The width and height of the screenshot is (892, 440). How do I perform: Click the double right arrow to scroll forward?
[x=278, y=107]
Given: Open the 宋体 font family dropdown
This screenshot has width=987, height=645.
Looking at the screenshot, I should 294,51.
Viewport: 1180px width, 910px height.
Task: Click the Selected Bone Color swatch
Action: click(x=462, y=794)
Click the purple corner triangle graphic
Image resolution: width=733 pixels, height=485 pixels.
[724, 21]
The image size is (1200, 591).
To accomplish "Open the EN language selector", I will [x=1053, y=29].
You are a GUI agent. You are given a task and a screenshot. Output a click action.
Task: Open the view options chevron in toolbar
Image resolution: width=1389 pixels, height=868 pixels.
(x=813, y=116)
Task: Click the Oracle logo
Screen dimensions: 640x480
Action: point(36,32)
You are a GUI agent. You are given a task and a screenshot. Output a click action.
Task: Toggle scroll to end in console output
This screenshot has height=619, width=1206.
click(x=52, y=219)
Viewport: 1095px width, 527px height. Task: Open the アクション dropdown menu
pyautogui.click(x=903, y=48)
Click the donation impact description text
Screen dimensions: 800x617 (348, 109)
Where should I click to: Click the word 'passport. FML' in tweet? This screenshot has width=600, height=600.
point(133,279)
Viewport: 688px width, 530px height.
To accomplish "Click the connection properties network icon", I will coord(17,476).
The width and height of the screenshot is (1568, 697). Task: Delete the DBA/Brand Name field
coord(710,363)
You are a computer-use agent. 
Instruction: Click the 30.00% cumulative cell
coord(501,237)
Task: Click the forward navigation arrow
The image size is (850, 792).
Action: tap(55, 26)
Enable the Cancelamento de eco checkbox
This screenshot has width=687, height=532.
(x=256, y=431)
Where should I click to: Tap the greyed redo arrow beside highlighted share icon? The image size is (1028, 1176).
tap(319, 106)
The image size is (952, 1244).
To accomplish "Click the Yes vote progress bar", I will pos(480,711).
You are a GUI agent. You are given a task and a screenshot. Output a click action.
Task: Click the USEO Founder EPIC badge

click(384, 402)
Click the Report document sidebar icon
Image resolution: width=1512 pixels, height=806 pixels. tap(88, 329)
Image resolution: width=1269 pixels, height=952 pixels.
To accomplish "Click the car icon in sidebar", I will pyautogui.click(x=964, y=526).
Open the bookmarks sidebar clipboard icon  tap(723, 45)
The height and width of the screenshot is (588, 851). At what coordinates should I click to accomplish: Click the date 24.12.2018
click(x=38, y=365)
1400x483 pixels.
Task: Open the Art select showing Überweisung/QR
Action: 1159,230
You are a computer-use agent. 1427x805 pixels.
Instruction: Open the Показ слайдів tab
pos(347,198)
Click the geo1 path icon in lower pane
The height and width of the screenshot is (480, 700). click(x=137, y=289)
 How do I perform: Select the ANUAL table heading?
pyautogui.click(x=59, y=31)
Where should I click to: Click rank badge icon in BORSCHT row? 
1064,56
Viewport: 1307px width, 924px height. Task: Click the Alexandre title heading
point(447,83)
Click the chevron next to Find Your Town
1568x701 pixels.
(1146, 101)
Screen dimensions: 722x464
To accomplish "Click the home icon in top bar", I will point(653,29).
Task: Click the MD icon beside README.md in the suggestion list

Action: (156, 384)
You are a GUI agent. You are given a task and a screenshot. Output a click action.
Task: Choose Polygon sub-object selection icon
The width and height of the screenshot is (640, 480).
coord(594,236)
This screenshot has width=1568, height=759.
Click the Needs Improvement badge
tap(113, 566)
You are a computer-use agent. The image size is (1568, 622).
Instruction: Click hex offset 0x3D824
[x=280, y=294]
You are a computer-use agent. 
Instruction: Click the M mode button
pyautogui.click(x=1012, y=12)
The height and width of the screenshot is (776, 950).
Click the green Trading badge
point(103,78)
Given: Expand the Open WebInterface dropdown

++++++

> **WHAT TO WORK ON**
Your task is to print the whole listing again exactly.

> **FINAL ANSWER**
The width and height of the screenshot is (892, 440). How do I perform: Click the double right arrow to scroll forward?
[x=278, y=107]
Given: Open the 宋体 font family dropdown
This screenshot has width=987, height=645.
Looking at the screenshot, I should 294,51.
Viewport: 1180px width, 910px height.
Task: Click the Selected Bone Color swatch
Action: click(x=462, y=794)
Click the purple corner triangle graphic
Image resolution: width=733 pixels, height=485 pixels.
[724, 21]
The image size is (1200, 591).
To accomplish "Open the EN language selector", I will [x=1053, y=29].
You are a GUI agent. You are given a task and a screenshot. Output a click action.
Task: Open the view options chevron in toolbar
Image resolution: width=1389 pixels, height=868 pixels.
(x=813, y=116)
Task: Click the Oracle logo
Screen dimensions: 640x480
Action: point(36,32)
You are a GUI agent. You are given a task and a screenshot. Output a click action.
Task: Toggle scroll to end in console output
This screenshot has height=619, width=1206.
click(x=52, y=219)
Viewport: 1095px width, 527px height. Task: Open the アクション dropdown menu
pyautogui.click(x=903, y=48)
Click the donation impact description text
Screen dimensions: 800x617 (348, 109)
Where should I click to: Click the word 'passport. FML' in tweet? This screenshot has width=600, height=600.
point(133,279)
Viewport: 688px width, 530px height.
To accomplish "Click the connection properties network icon", I will coord(17,476).
The width and height of the screenshot is (1568, 697). Task: Delete the DBA/Brand Name field
coord(710,363)
You are a computer-use agent. 
Instruction: Click the 30.00% cumulative cell
coord(501,237)
Task: Click the forward navigation arrow
The image size is (850, 792).
Action: tap(55, 26)
Enable the Cancelamento de eco checkbox
This screenshot has width=687, height=532.
(x=256, y=431)
Where should I click to: Tap the greyed redo arrow beside highlighted share icon? The image size is (1028, 1176).
tap(319, 106)
The image size is (952, 1244).
To accomplish "Click the Yes vote progress bar", I will pos(480,711).
You are a GUI agent. You are given a task and a screenshot. Output a click action.
Task: Click the USEO Founder EPIC badge

click(384, 402)
Click the Report document sidebar icon
Image resolution: width=1512 pixels, height=806 pixels. tap(88, 329)
Image resolution: width=1269 pixels, height=952 pixels.
To accomplish "Click the car icon in sidebar", I will pyautogui.click(x=964, y=526).
Open the bookmarks sidebar clipboard icon  tap(723, 45)
The height and width of the screenshot is (588, 851). At what coordinates should I click to accomplish: Click the date 24.12.2018
click(x=38, y=365)
1400x483 pixels.
Task: Open the Art select showing Überweisung/QR
Action: 1159,230
You are a computer-use agent. 1427x805 pixels.
Instruction: Open the Показ слайдів tab
pos(347,198)
Click the geo1 path icon in lower pane
The height and width of the screenshot is (480, 700). click(x=137, y=289)
 How do I perform: Select the ANUAL table heading?
pyautogui.click(x=59, y=31)
Where should I click to: Click rank badge icon in BORSCHT row? 
1064,56
Viewport: 1307px width, 924px height. Task: Click the Alexandre title heading
point(447,83)
Click the chevron next to Find Your Town
1568x701 pixels.
(1146, 101)
Screen dimensions: 722x464
To accomplish "Click the home icon in top bar", I will point(653,29).
Task: Click the MD icon beside README.md in the suggestion list

Action: (156, 384)
You are a GUI agent. You are given a task and a screenshot. Output a click action.
Task: Choose Polygon sub-object selection icon
The width and height of the screenshot is (640, 480).
coord(594,236)
This screenshot has width=1568, height=759.
Click the Needs Improvement badge
tap(113, 566)
You are a computer-use agent. The image size is (1568, 622).
Instruction: Click hex offset 0x3D824
[x=280, y=294]
You are a computer-use agent. 
Instruction: Click the M mode button
pyautogui.click(x=1012, y=12)
The height and width of the screenshot is (776, 950).
Click the green Trading badge
point(103,78)
Given: Expand the Open WebInterface dropdown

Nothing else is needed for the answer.